Nevertheless, contrary to received opinion, in the end it will be France rather than Germany that decides the fate of monetary union. The self-confidence of the political class in the Federal Republic, although swelling, is still quite brittle. A cooler and
tougher French regime, capable of public historical reminders, could prick its bluster without difficulty. Germany cannot back out of Maastricht, only try to bend it. France can. There will be no EMU if Paris does not exert itself to cut its deficit. The commitment to monetary union comes from the political calculations of the elite, and the world of classical state-craft—a foreign policy determined to check German and uphold French national power. The socio-economic costs of the
franc fort
have been borne by the population at large. Here, absolutely clear-cut, there is a conflict between external objectives and domestic aspirations of the kind Alan Milward would banish from the record of earlier integration. How much does it matter to ordinary French voters whether or not Germany is diplomatically master of the continent again—are not the creation of jobs and growth of incomes issues closer to home? In France the next years are likely to offer an interesting test of the relative weights of consumption and strategy in the process of European integration.

Meanwhile the pressures from below, already welling up in strikes and demonstrations, can only increase the quandaries above. On the surface, the French elite is now less divided over Maastricht than at the time of the referendum. But it is no surer that the single currency will deliver what it was intended to. Germany bound—or unbound? In the space of the new Europe, the equivocation of monetary union as an economic project is matched by the ambiguity of its political logic for the latent national rivalries within it.

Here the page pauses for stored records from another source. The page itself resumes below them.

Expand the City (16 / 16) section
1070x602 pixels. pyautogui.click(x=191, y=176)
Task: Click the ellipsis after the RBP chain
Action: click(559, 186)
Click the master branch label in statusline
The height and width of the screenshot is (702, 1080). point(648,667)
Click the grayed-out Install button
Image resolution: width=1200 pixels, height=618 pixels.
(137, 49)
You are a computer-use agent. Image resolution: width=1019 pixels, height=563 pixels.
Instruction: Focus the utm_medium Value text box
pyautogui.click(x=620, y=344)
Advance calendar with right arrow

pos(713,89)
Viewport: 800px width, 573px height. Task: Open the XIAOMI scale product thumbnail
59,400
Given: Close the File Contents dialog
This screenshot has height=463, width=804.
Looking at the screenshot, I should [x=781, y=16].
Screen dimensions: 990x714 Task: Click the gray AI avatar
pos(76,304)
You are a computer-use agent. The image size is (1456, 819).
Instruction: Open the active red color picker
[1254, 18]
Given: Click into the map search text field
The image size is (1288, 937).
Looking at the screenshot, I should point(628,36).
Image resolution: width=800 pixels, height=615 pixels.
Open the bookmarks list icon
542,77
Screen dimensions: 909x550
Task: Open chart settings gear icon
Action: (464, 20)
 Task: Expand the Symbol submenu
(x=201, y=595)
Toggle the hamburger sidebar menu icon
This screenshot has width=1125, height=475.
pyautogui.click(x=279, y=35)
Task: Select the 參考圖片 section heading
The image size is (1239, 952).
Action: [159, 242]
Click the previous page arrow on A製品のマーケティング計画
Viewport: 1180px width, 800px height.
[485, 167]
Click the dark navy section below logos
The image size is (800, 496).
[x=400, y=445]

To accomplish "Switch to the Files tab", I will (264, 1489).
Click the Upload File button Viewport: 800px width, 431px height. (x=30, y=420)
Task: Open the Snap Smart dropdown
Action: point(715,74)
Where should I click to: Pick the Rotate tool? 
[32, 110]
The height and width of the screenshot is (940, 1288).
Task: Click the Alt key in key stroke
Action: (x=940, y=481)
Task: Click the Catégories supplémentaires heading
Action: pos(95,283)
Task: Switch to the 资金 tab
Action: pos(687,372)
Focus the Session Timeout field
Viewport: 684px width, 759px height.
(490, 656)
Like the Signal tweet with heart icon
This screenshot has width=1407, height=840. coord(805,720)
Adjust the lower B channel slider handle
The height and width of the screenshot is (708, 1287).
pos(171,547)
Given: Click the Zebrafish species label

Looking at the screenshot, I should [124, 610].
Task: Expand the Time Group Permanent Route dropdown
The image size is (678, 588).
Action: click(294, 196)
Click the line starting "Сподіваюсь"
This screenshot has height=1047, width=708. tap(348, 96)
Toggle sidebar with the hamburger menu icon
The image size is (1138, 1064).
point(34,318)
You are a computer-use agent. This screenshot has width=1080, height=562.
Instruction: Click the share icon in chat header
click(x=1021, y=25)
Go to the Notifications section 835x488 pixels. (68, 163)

Finally, what of the prospects for extending the European Union to the east? On the principle itself, it is a striking fact that there has been no dissent among the member-states. It might be added that there has also been no forethought. For the first time in the history of European integration, a crucial direction has been set, not by politicians or technocrats, but by public opinion. Voters were not involved; but before the consequences were given much consideration, editorialists and column-writers across the political spectrum pronounced with rare unanimity any other course unthinkable. Enlargement to the east was approved in something of the same spirit as the independence of former republics of Yugoslavia. This was not the hard-headed reckoning of costs and benefits on which historians of the early decades of European integration dwell: ideological good-will—essentially, the need to recompense those who suffered under communism—was all. Governments have essentially been towed in the wake of
a media consensus. The principle was set by the press; politicians have been left to figure out its applications.